国際宇宙ステーションのコマンダー(司令官)を務めたこともある元NASAの宇宙飛行士テリー・バーツ氏は、合計3回のミッションで地球の軌道上を3400回以上も周回した経験を持つベテラン宇宙飛行士です。そんなバーツ氏が、今度は平均時速827kmのジェット機で地球をもう1周し、世界記録を樹立する様子をライブ配信する計画を立てています。

One More Orbit

http://www.onemoreorbit.com/

Around the world in 48 hours? Former astronaut to attempt global speed record | Ars Technica

https://arstechnica.com/science/2019/07/former-astronaut-leading-effort-to-beat-earth-circumnavigation-record/





48時間の旅程を地図で表すとこんな感じ。



アポロ11号の月面着陸から50周年を記念する今回の挑戦「One More Orbit」は、アポロ11号をのせたサターンVロケットが1969年7月16日午前9時32分(EDT)に打ち上げられたことにちなみ、2019年7月9日午前9時32分(日本時間で同日22時32分)からスタート。ミッションを指揮するバーツ氏やHamish Harding氏と4人のパイロットらを乗せたジェット機はアポロ11号と同じケネディ宇宙センターから出発します。
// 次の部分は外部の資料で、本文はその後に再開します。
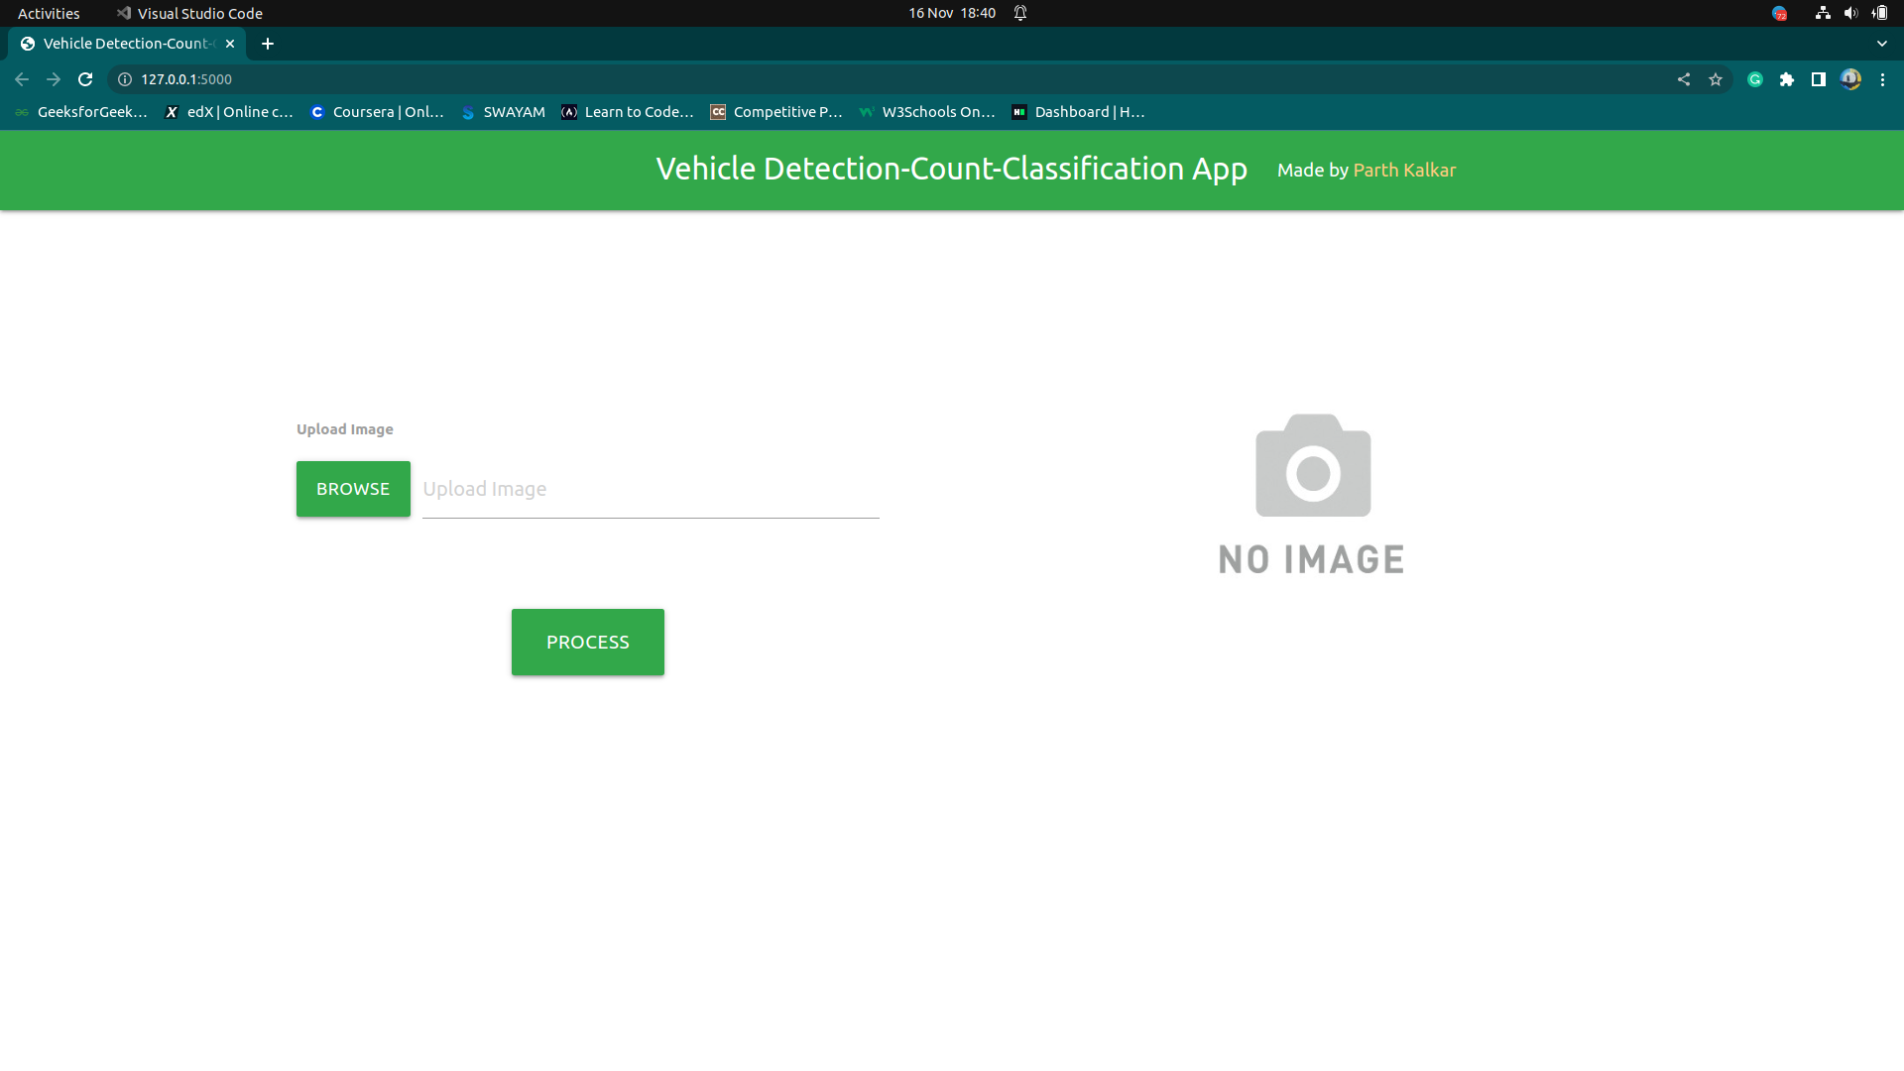1904x1071 pixels.
Task: Click the PROCESS button
Action: tap(587, 642)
北極の上を飛んだジェット機は、まずカザフスタンの首都ヌルスルタンにあるヌルスルタン・ナザルバエフ国際空港で給油します。ここでさらに、2015年6月に当時の宇宙滞在時間歴代1位を塗り替えたロシアの宇宙飛行士ゲンナジー・パダルカ氏がミッションに加わるべくジェット機に乗り込みます。



その後、インド洋を縦断して南極の上空を通過。その途中でモーリシャスのサー・シウサガル・ラングーラム国際空港やチリ共和国のプレジデンテ・カルロス・イバニェス・デル・カンポ国際空港での給油を経てケネディ宇宙センターに到着します。



スタートからゴールまでの時間は49時間36分の予定で、これが達成できれば2008年に航空会社TAG Globalの副社長Aziz Ojjeh氏らが樹立した世界一周記録を23分破ることが見込まれています。使用するのは、最高速度マッハ0.925にも達するビジネスジェット・ガルフストリーム G650ERです。

この挑戦はドキュメンタリーとして記録されるほかライブ配信も予定されていて、公式サイトにアクセスするとバーツ氏らが2019年7月9日午前9時32分(日本時間で同日22時32分)に出発するまでのカウントダウンが表示されています。



バーツ氏はTwitterで「One More Orbitが楽しみだ!」とツイート。





計画通り世界記録を達成することができれば、記録は国際航空連盟(FAI)およびギネス世界記録に認定される予定だとのことです。